Figure 3. Steady-state Ca²⁺ sensitivity of Ca_V2.1 CaM regulation revealed by Ca²⁺ uncaging.

A, characterization of CDF using the prepulse protocol. With Ca²⁺ as the charge carrier, a step depolarization to 5 mV induces an inward current with rapid and slow components due to a superposition of voltage activation and CDF (left). With a preceding voltage step to 20 mV, sufficient Ca²⁺ enters to partially facilitate the channels, such that the subsequent step to 5 mV has a markedly blunted slow component (right).

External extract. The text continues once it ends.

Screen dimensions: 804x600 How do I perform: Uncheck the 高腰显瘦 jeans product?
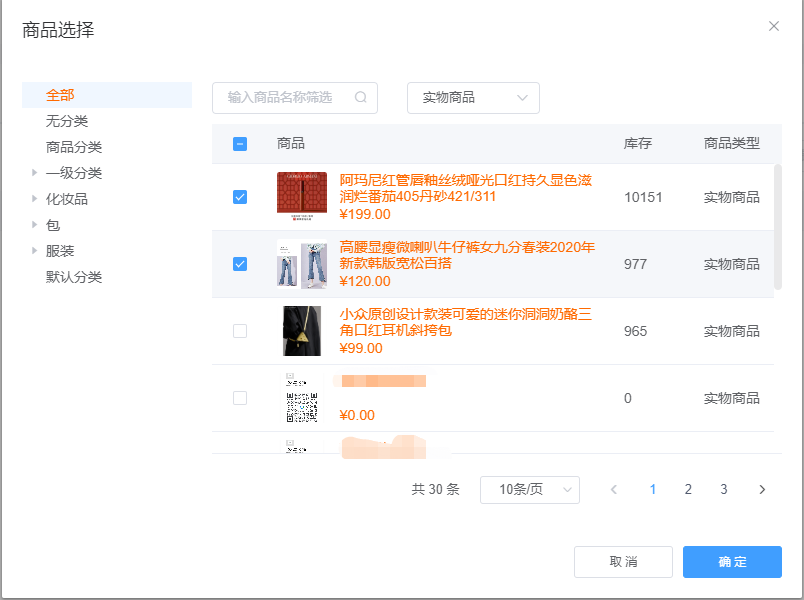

The area between the two current traces (ΔQ), divided by τ_slow, gives an approximation of the CDF triggered by the prepulse. B, population data (mean ± SEM) for CDF vs. prepulse voltage of the pore mutant E3A (red, n = 9) and WT (black, n = 8). The open circles denote the use of Ba²⁺ as the charge carrier (incapable of triggering CDF), while the filled circles denote the use of Ca²⁺. C, E3A mutant permeating Li⁺ current shows negligible Ca²⁺ block. Ca²⁺ uncaging during a voltage step of a CDF-incapable splice variant of Ca_v2.1 (EFb −47) induces neither block nor CDF (middle, right). D, Ca²⁺ uncaging with the EFa variant (−47) showcases large and rapid induction of CDF (middle, right). E, population data for Ca_V2.1 EFa −47 (black circles, mean ± STD, n = 12 cells), quantifying CDF as a function of different uncaged Ca²⁺ concentrations during voltage steps to −10 mV yields a Ca²⁺ sensitivity curve, with EC₅₀ = 0.6 μm and n_Hill = 1.8. Population data for Ca_V2.1 EFb −47 (grey circles, mean ± STD, n = 17 cells) show complete absence of CDF. F, similar experiments with Ca_V2.1 EFa −47 coexpressed with CaM₁₂₃₄, a mutant CaM incapable of binding Ca²⁺, resulted in the elimination of CDF (mean ± STD, n = 7 cells). G, similar experiments with Ca_V2.1 EFa –47 carrying an I(0)A mutation at the IQ domain show a knockout of CDF (mean ± STD, n = 8 cells).